_Brief_
Convert every line of the data below into a JSON list of strings, one string per line, omitting any blank lines.

_Material provided_
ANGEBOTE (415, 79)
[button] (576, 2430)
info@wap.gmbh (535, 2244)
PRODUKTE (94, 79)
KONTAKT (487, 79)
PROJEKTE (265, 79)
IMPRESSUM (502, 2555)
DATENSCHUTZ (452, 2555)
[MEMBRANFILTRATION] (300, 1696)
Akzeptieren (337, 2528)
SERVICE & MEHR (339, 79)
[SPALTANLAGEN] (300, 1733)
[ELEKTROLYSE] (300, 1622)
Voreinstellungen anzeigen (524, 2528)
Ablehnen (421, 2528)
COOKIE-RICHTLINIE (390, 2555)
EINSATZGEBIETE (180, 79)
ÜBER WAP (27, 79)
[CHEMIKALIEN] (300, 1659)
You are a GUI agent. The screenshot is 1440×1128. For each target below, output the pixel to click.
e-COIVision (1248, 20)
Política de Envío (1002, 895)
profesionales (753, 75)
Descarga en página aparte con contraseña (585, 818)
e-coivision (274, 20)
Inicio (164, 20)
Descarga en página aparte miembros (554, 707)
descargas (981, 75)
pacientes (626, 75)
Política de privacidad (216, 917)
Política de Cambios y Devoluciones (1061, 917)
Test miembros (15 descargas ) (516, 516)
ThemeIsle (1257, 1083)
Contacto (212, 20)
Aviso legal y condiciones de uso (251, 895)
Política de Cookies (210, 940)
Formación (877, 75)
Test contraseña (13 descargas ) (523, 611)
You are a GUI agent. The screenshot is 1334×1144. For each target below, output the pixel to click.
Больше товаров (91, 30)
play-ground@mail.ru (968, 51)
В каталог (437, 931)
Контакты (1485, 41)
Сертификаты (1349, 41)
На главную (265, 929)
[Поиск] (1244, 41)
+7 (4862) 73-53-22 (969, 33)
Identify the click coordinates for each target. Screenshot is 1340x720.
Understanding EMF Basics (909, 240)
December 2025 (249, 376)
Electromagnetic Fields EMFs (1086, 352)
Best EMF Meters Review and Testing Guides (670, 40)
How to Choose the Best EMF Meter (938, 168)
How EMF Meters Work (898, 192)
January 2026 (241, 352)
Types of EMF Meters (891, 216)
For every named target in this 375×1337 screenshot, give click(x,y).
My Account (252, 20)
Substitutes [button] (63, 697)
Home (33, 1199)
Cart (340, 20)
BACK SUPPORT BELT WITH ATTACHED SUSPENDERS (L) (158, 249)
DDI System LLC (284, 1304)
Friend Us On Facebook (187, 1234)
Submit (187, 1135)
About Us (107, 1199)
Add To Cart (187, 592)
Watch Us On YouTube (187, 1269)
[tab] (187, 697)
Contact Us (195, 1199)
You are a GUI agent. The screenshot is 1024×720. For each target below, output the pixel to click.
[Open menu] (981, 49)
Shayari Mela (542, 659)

_Solution for this problem_
[
  "ANGEBOTE (415, 79)",
  "[button] (576, 2430)",
  "info@wap.gmbh (535, 2244)",
  "PRODUKTE (94, 79)",
  "KONTAKT (487, 79)",
  "PROJEKTE (265, 79)",
  "IMPRESSUM (502, 2555)",
  "DATENSCHUTZ (452, 2555)",
  "[MEMBRANFILTRATION] (300, 1696)",
  "Akzeptieren (337, 2528)",
  "SERVICE & MEHR (339, 79)",
  "[SPALTANLAGEN] (300, 1733)",
  "[ELEKTROLYSE] (300, 1622)",
  "Voreinstellungen anzeigen (524, 2528)",
  "Ablehnen (421, 2528)",
  "COOKIE-RICHTLINIE (390, 2555)",
  "EINSATZGEBIETE (180, 79)",
  "ÜBER WAP (27, 79)",
  "[CHEMIKALIEN] (300, 1659)",
  "You are a GUI agent. The screenshot is 1440×1128. For each target below, output the pixel to click.",
  "e-COIVision (1248, 20)",
  "Política de Envío (1002, 895)",
  "profesionales (753, 75)",
  "Descarga en página aparte con contraseña (585, 818)",
  "e-coivision (274, 20)",
  "Inicio (164, 20)",
  "Descarga en página aparte miembros (554, 707)",
  "descargas (981, 75)",
  "pacientes (626, 75)",
  "Política de privacidad (216, 917)",
  "Política de Cambios y Devoluciones (1061, 917)",
  "Test miembros (15 descargas ) (516, 516)",
  "ThemeIsle (1257, 1083)",
  "Contacto (212, 20)",
  "Aviso legal y condiciones de uso (251, 895)",
  "Política de Cookies (210, 940)",
  "Formación (877, 75)",
  "Test contraseña (13 descargas ) (523, 611)",
  "You are a GUI agent. The screenshot is 1334×1144. For each target below, output the pixel to click.",
  "Больше товаров (91, 30)",
  "play-ground@mail.ru (968, 51)",
  "В каталог (437, 931)",
  "Контакты (1485, 41)",
  "Сертификаты (1349, 41)",
  "На главную (265, 929)",
  "[Поиск] (1244, 41)",
  "+7 (4862) 73-53-22 (969, 33)",
  "Identify the click coordinates for each target. Screenshot is 1340x720.",
  "Understanding EMF Basics (909, 240)",
  "December 2025 (249, 376)",
  "Electromagnetic Fields EMFs (1086, 352)",
  "Best EMF Meters Review and Testing Guides (670, 40)",
  "How to Choose the Best EMF Meter (938, 168)",
  "How EMF Meters Work (898, 192)",
  "January 2026 (241, 352)",
  "Types of EMF Meters (891, 216)",
  "For every named target in this 375×1337 screenshot, give click(x,y).",
  "My Account (252, 20)",
  "Substitutes [button] (63, 697)",
  "Home (33, 1199)",
  "Cart (340, 20)",
  "BACK SUPPORT BELT WITH ATTACHED SUSPENDERS (L) (158, 249)",
  "DDI System LLC (284, 1304)",
  "Friend Us On Facebook (187, 1234)",
  "Submit (187, 1135)",
  "About Us (107, 1199)",
  "Add To Cart (187, 592)",
  "Watch Us On YouTube (187, 1269)",
  "[tab] (187, 697)",
  "Contact Us (195, 1199)",
  "You are a GUI agent. The screenshot is 1024×720. For each target below, output the pixel to click.",
  "[Open menu] (981, 49)",
  "Shayari Mela (542, 659)"
]